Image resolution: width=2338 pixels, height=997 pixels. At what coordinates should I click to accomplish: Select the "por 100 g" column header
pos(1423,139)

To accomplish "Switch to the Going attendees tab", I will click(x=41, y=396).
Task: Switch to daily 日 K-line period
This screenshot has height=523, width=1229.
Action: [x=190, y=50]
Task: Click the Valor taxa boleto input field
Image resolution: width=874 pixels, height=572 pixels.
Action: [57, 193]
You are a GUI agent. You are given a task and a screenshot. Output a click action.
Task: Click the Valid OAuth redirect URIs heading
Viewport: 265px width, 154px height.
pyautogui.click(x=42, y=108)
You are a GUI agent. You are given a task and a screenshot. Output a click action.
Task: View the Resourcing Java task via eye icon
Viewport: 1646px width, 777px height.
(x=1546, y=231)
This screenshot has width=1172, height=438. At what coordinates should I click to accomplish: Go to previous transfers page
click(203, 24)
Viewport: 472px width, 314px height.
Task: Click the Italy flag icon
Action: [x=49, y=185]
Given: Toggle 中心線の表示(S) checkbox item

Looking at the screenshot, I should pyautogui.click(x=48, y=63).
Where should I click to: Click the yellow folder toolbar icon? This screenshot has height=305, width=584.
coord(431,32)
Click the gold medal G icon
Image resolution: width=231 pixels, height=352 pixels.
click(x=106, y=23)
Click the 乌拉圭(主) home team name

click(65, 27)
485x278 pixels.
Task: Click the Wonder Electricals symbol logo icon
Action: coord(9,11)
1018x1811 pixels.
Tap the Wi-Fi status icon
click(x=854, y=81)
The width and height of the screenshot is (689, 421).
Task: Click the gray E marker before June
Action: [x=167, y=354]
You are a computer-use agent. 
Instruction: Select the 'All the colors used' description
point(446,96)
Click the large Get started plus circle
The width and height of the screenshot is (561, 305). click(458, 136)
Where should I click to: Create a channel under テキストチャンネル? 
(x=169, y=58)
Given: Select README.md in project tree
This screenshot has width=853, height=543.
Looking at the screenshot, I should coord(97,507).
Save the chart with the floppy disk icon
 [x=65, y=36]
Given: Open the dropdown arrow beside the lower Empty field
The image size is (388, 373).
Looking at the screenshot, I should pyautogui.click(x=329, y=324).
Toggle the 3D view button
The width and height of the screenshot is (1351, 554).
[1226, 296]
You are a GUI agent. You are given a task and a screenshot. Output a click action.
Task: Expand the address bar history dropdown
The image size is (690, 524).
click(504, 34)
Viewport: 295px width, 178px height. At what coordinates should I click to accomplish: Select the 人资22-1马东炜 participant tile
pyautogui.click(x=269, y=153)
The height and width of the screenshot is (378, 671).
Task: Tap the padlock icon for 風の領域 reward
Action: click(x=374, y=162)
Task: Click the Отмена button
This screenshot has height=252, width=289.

────────────────

WHAT IS REQUIRED: Restate the entries above word for word.

SOLUTION TO THE PROBLEM:
Image resolution: width=2338 pixels, height=997 pixels. At what coordinates should I click to accomplish: Select the "por 100 g" column header
pos(1423,139)

To accomplish "Switch to the Going attendees tab", I will click(x=41, y=396).
Task: Switch to daily 日 K-line period
This screenshot has height=523, width=1229.
Action: [x=190, y=50]
Task: Click the Valor taxa boleto input field
Image resolution: width=874 pixels, height=572 pixels.
Action: [57, 193]
You are a GUI agent. You are given a task and a screenshot. Output a click action.
Task: Click the Valid OAuth redirect URIs heading
Viewport: 265px width, 154px height.
pyautogui.click(x=42, y=108)
You are a GUI agent. You are given a task and a screenshot. Output a click action.
Task: View the Resourcing Java task via eye icon
Viewport: 1646px width, 777px height.
(x=1546, y=231)
This screenshot has width=1172, height=438. At what coordinates should I click to accomplish: Go to previous transfers page
click(203, 24)
Viewport: 472px width, 314px height.
Task: Click the Italy flag icon
Action: [x=49, y=185]
Given: Toggle 中心線の表示(S) checkbox item

Looking at the screenshot, I should pyautogui.click(x=48, y=63).
Where should I click to: Click the yellow folder toolbar icon? This screenshot has height=305, width=584.
coord(431,32)
Click the gold medal G icon
Image resolution: width=231 pixels, height=352 pixels.
click(x=106, y=23)
Click the 乌拉圭(主) home team name

click(65, 27)
485x278 pixels.
Task: Click the Wonder Electricals symbol logo icon
Action: coord(9,11)
1018x1811 pixels.
Tap the Wi-Fi status icon
click(x=854, y=81)
The width and height of the screenshot is (689, 421).
Task: Click the gray E marker before June
Action: [x=167, y=354]
You are a computer-use agent. 
Instruction: Select the 'All the colors used' description
point(446,96)
Click the large Get started plus circle
The width and height of the screenshot is (561, 305). click(458, 136)
Where should I click to: Create a channel under テキストチャンネル? 
(x=169, y=58)
Given: Select README.md in project tree
This screenshot has width=853, height=543.
Looking at the screenshot, I should coord(97,507).
Save the chart with the floppy disk icon
 [x=65, y=36]
Given: Open the dropdown arrow beside the lower Empty field
The image size is (388, 373).
Looking at the screenshot, I should pyautogui.click(x=329, y=324).
Toggle the 3D view button
The width and height of the screenshot is (1351, 554).
[1226, 296]
You are a GUI agent. You are given a task and a screenshot. Output a click action.
Task: Expand the address bar history dropdown
The image size is (690, 524).
click(504, 34)
Viewport: 295px width, 178px height. At what coordinates should I click to accomplish: Select the 人资22-1马东炜 participant tile
pyautogui.click(x=269, y=153)
The height and width of the screenshot is (378, 671).
Task: Tap the padlock icon for 風の領域 reward
Action: click(x=374, y=162)
Task: Click the Отмена button
This screenshot has height=252, width=289.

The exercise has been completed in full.